* Exercise requirements
a – Based on the FWA 2012 forum thread below, decide whether each statement agrees with it: (i) Tanginello recommends MARTA for people staying downtown; (ii) Calico-Feathers has been to Atlanta before; (iii) Flarei plans to attend FWA. Answer yes or no for each and quote the deciding words.
b – Transcribe the stretch of the FWA 2012 forum thread below from "So, who all" through "That is all.".

# FWA 2012



## Gavrill (Jan 28, 2012)

Whhhoooo all is going this year? Figured it's in March sooo now's the time to start talking about it obviously.
I will be going unless something happens in which case I will not be going. :V It will be my fist con.

I'll probably stay at the hotel depending on how many friends in Atlanta I remember having from when I lived there.

So, who all is going and where will you be hanging out? Any fursuiters from FAF heading there?
also I'll most likely be hanging around Bad-Dragon's booth because they're not going to be at AC. :[

ANYWAYS, I hope everyone enjoys their experience at the city with the WORST FUCKING TRAFFIC EVER. That is all.


----------



## Calico-Feathers (Jan 28, 2012)

Gavrill said:


> Whhhoooo all is going this year? Figured it's in March sooo now's the time to start talking about it obviously.
> I will be going unless something happens in which case I will not be going. :V *It will be my fist con.*



Woah, woah. No one told me it was that kind of con. :v

I'll be going. First time going to this specific con. Heard good things about it from friends that go. Definitely will be at the hotel. Definitely will be suiting like... all the time. Hell yeah.
And yeah. Never been to Atlanta so let's see how well we get from the airport to the con itself. XDDD


----------



## Gavrill (Jan 28, 2012)

Oh god the airport traffic xD
Just get a taxi because I'm not kidding when I say Atlanta has some of the worst traffic ever x3


----------



## Calico-Feathers (Jan 28, 2012)

Yeah we were figuring taxi. I've heard Lewis Black bitch about MARTA too much to actually want to take that. XD


----------



## Gavrill (Jan 28, 2012)

MARTA is awful yeah xD
Atlanta is a great city but jeezus their transportation sucks so bad.


----------



## Tanginello (Jan 31, 2012)

MARTA is actually way easier than messing with airport traffic and taxis in Atlanta get pretty expensive. I actually really recommend taking MARTA if you're staying downtown, there is a stop right by the hotel.

I've been to FWA a couple times and it is pretty great. This is my last year at this con so I'm looking forwards to it, even if I'm probably going to end up spending all my time drawing like crazy in the Artist Alley.


----------



## Flarei (Jan 31, 2012)

I've been in the/one of The Atlanta airport. I remember falling asleep and someone theived my candybar from my bag. Sadly, I will not be going. School conflicts, as does lack of money.


----------



## Stratto the Hawk (Feb 3, 2012)

* Information provided
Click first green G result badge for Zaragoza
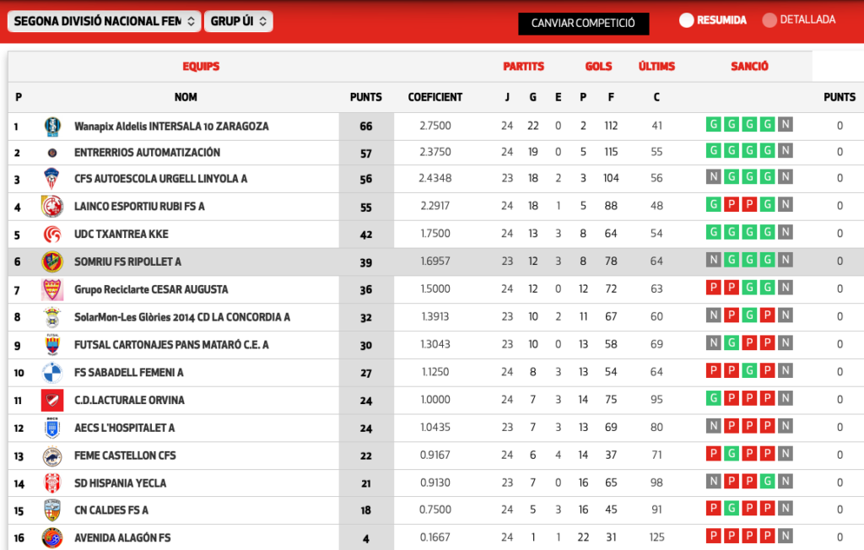This screenshot has width=864, height=550. click(x=713, y=126)
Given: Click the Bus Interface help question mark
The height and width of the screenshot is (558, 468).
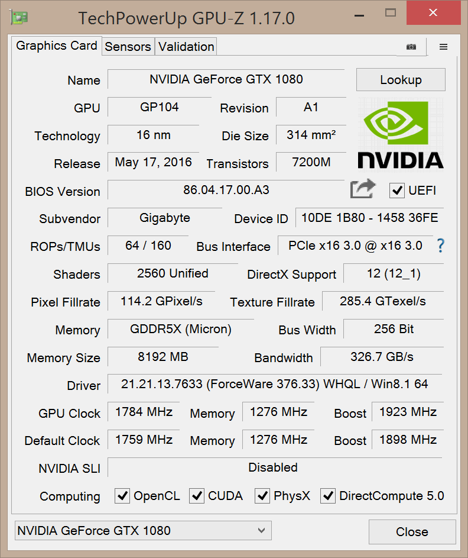Looking at the screenshot, I should [x=440, y=246].
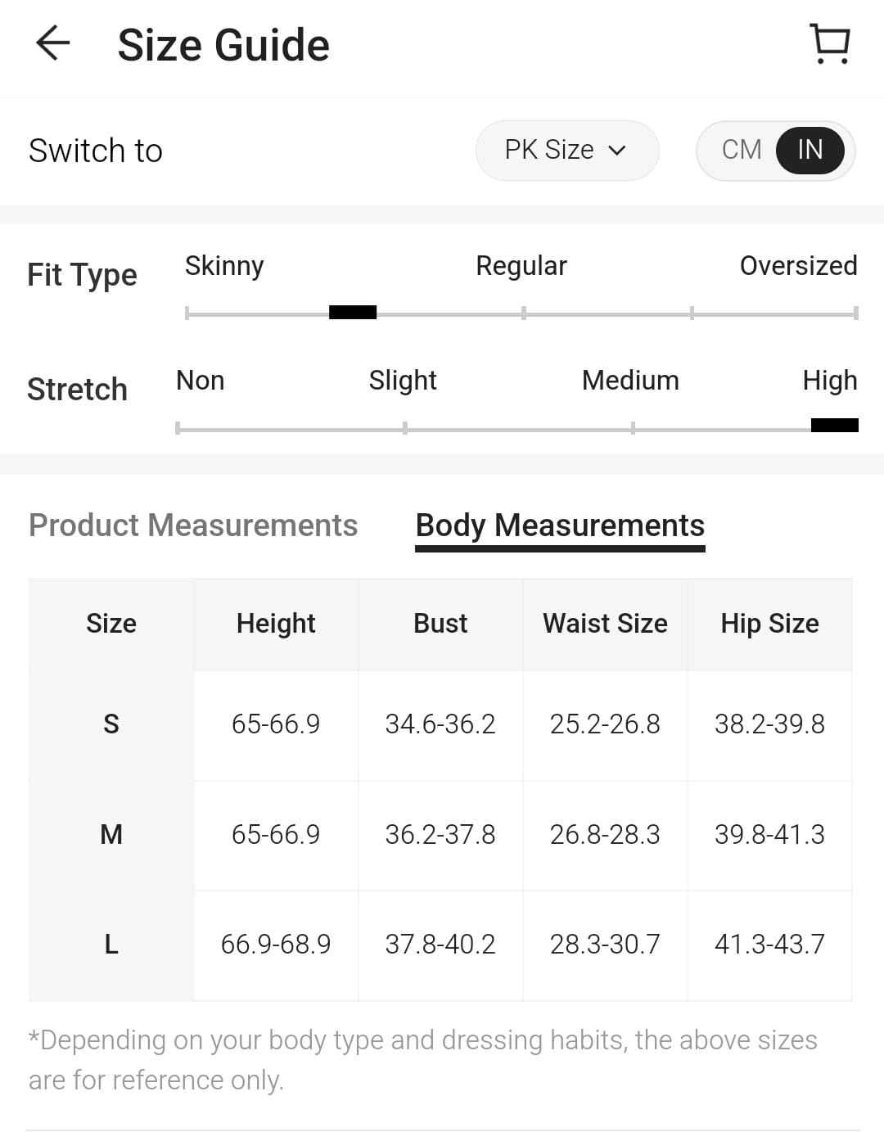Screen dimensions: 884x1132
Task: Switch to Product Measurements tab
Action: [x=193, y=525]
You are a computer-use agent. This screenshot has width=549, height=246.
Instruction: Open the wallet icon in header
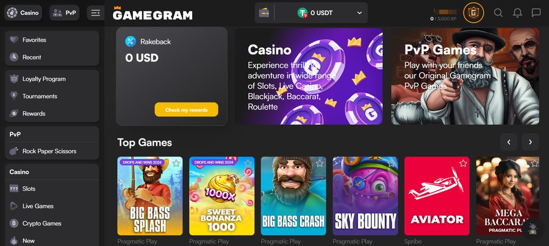[264, 13]
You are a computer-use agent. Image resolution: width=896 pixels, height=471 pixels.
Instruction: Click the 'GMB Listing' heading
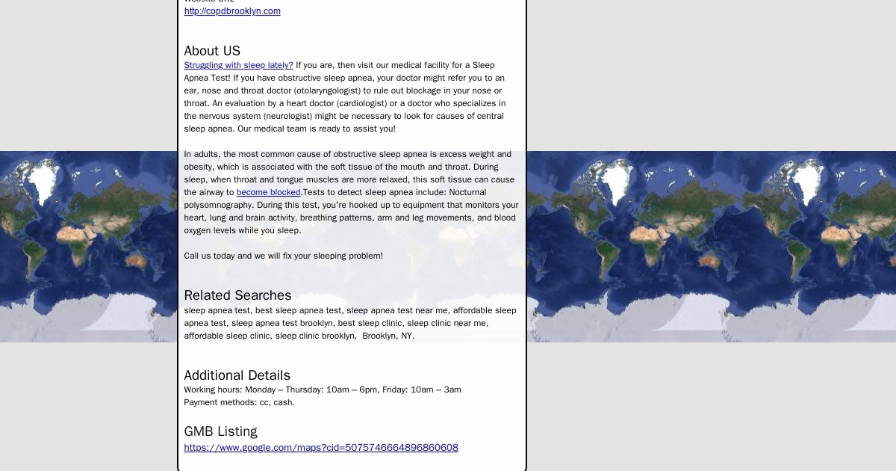point(220,431)
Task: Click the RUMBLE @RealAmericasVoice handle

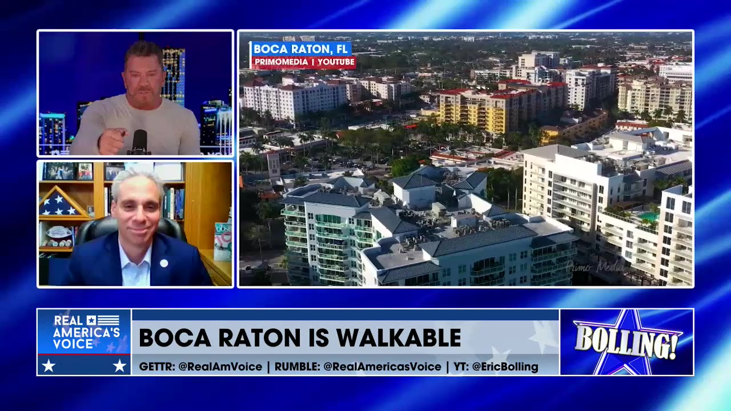Action: pos(358,366)

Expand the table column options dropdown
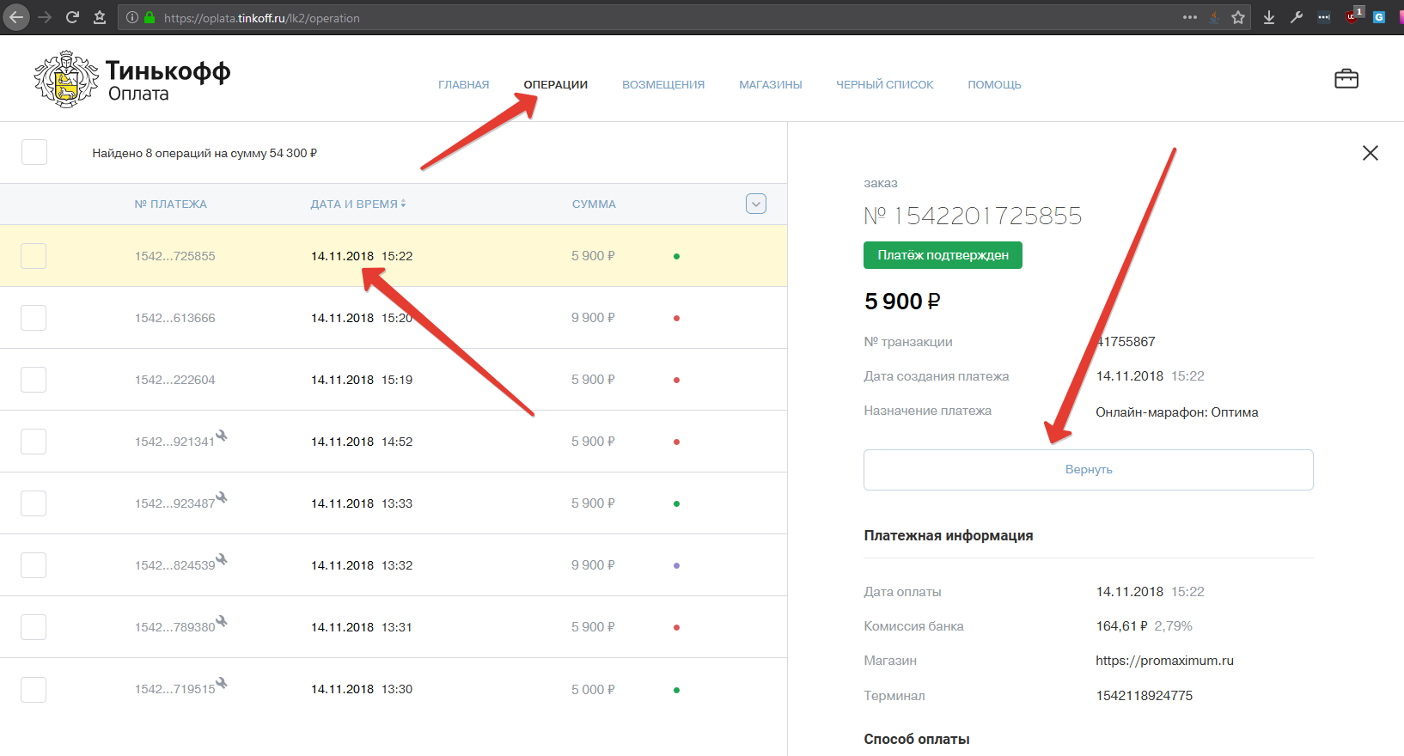click(x=755, y=204)
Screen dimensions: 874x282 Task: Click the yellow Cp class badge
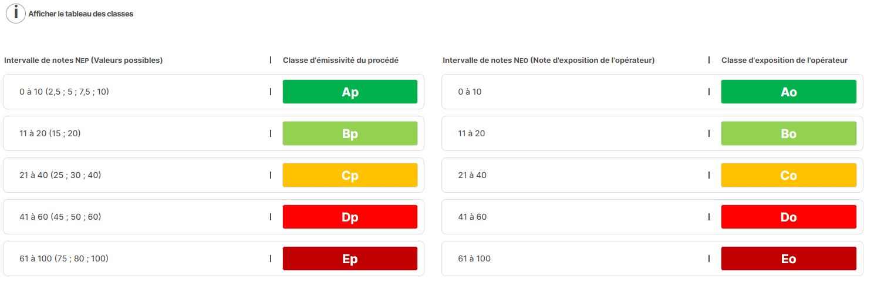pos(350,175)
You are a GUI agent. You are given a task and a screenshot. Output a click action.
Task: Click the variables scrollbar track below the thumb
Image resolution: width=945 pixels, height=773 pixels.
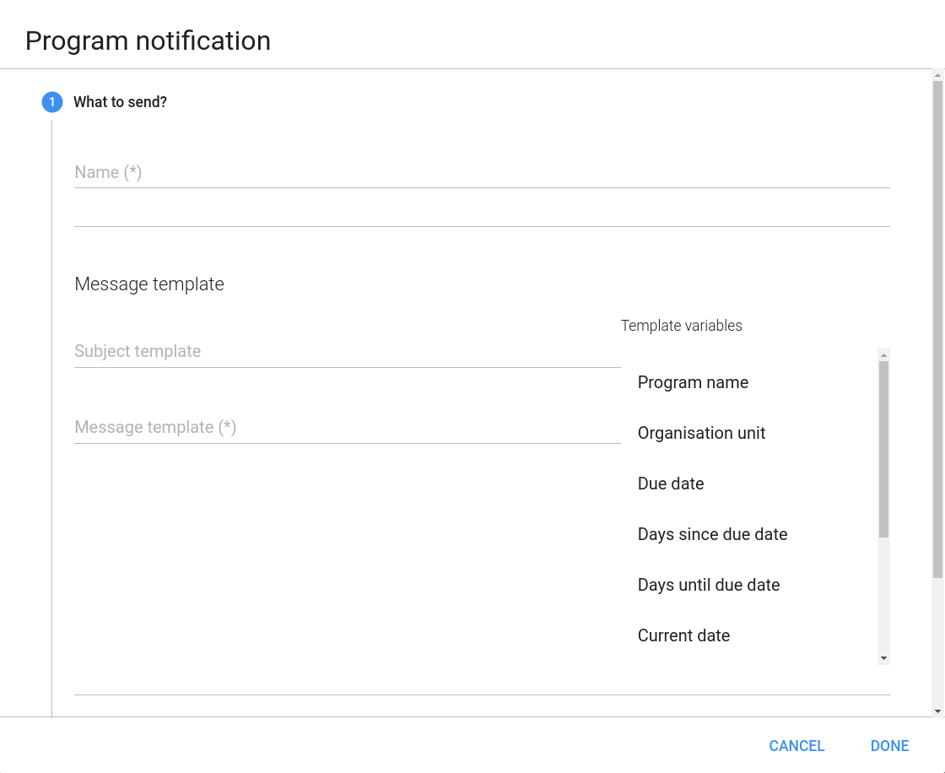tap(884, 594)
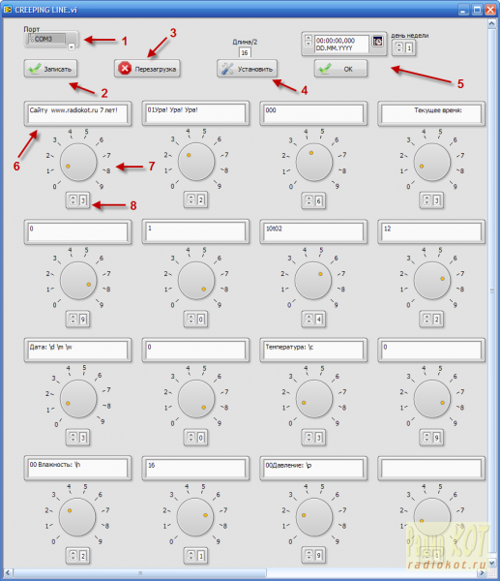
Task: Click the text field containing 'Дата: \d \m \w'
Action: click(x=77, y=350)
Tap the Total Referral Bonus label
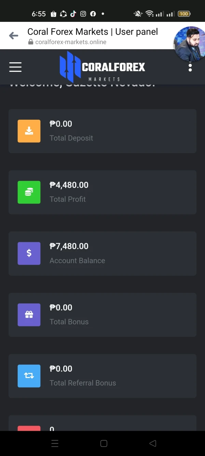Screen dimensions: 205x456 (x=83, y=383)
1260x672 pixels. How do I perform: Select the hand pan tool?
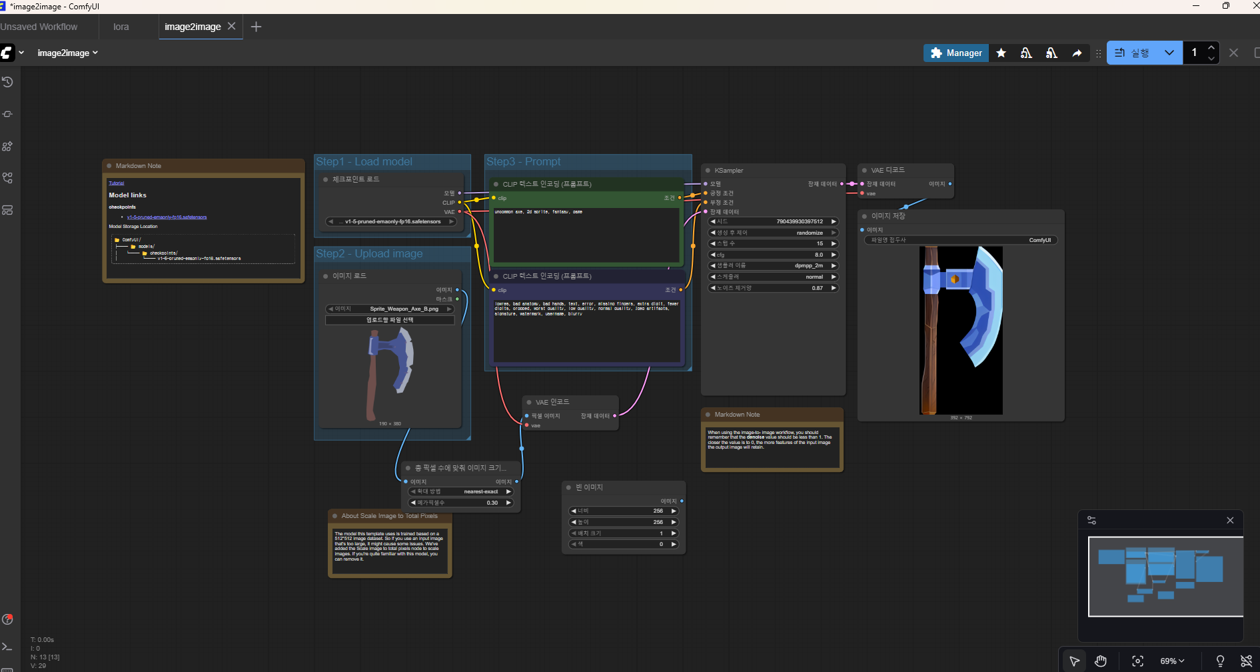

* Solution set
a –
(i) Yes: "I actually really recommend taking MARTA if you're staying downtown"
(ii) No: "Never been to Atlanta"
(iii) No: "Sadly, I will not be going."

b –
So, who all is going and where will you be hanging out? Any fursuiters from FAF heading there?
also I'll most likely be hanging around Bad-Dragon's booth because they're not going to be at AC. :[

ANYWAYS, I hope everyone enjoys their experience at the city with the WORST FUCKING TRAFFIC EVER. That is all.